Assigned task: The answer should consist solely of the lines from the first one below through the line containing "Expand the Order", copied exactly.

Supplied information:

################

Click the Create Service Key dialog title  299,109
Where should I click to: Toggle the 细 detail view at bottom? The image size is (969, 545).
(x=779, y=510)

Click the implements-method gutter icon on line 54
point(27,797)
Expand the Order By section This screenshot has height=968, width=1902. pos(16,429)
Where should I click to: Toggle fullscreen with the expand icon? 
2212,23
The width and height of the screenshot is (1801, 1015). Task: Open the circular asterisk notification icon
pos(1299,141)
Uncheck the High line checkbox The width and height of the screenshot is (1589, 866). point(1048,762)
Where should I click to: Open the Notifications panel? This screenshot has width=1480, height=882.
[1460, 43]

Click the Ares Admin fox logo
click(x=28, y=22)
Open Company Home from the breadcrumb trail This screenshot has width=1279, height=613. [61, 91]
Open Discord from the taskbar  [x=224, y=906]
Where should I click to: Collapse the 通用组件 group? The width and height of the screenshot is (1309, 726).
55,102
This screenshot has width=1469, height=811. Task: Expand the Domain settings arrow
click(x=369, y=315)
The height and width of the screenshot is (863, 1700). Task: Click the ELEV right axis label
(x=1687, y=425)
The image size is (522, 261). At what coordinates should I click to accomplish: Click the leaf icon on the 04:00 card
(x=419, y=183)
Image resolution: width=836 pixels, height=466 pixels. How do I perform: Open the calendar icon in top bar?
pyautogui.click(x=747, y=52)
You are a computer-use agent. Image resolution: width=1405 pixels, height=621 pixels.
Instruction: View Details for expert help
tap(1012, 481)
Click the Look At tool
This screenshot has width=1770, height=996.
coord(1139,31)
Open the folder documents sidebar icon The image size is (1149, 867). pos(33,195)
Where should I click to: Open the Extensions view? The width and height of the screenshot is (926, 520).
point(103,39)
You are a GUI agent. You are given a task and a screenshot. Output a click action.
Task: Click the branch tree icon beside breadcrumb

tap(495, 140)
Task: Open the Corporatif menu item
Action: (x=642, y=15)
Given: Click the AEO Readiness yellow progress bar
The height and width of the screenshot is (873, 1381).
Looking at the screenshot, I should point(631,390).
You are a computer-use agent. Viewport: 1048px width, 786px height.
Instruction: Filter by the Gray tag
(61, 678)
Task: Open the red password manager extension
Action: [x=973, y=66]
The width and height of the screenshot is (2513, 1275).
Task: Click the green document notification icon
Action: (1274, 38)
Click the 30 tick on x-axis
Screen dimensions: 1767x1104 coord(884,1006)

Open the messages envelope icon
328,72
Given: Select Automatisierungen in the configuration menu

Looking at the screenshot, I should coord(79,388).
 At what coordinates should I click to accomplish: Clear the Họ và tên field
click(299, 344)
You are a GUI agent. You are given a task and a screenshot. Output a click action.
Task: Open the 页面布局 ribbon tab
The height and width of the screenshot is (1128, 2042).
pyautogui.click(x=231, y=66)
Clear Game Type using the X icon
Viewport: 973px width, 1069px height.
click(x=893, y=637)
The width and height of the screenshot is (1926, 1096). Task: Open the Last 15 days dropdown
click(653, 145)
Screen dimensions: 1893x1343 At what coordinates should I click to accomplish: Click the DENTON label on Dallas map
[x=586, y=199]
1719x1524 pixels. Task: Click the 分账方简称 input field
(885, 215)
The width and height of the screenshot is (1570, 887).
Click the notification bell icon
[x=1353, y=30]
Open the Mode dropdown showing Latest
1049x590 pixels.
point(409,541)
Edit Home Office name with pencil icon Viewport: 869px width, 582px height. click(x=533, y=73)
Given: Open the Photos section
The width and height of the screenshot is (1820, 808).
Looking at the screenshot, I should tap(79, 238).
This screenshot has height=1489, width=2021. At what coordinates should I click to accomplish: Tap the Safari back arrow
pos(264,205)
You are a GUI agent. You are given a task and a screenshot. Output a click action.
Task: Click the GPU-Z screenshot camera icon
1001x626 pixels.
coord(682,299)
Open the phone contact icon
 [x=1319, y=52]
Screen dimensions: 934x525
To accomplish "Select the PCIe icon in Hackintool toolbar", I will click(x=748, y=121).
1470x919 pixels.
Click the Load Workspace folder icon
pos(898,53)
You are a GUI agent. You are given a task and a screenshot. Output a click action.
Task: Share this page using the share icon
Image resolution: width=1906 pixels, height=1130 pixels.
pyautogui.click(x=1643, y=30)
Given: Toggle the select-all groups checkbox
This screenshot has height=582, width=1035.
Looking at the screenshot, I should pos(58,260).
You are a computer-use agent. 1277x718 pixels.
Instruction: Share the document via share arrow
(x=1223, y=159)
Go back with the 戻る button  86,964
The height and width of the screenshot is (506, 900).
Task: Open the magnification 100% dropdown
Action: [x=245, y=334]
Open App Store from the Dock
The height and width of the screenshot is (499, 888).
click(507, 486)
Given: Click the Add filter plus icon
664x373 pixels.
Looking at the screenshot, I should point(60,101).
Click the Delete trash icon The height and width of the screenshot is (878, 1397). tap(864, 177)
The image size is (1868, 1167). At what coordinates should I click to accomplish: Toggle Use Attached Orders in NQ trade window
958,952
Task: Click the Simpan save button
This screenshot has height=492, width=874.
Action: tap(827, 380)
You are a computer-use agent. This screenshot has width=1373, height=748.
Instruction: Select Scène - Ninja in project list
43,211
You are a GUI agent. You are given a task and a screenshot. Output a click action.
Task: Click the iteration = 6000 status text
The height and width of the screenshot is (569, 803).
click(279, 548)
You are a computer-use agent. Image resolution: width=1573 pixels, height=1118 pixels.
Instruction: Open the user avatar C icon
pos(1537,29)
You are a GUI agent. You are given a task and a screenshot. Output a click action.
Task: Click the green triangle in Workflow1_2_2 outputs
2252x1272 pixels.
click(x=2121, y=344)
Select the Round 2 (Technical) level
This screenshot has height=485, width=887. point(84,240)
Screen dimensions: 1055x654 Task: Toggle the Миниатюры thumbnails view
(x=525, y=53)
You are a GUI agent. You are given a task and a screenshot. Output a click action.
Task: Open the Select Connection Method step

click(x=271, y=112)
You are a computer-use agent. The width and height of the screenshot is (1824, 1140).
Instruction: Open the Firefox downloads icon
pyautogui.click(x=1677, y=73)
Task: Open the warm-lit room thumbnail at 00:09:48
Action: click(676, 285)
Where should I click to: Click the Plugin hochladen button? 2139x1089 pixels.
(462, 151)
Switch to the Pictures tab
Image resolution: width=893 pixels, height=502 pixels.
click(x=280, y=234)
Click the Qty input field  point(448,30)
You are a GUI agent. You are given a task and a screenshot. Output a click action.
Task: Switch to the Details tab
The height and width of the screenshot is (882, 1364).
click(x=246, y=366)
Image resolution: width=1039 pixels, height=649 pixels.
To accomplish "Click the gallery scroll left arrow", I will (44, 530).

################

Your solution:
Click the Create Service Key dialog title  299,109
Where should I click to: Toggle the 细 detail view at bottom? The image size is (969, 545).
(x=779, y=510)

Click the implements-method gutter icon on line 54
point(27,797)
Expand the Order By section This screenshot has height=968, width=1902. pos(16,429)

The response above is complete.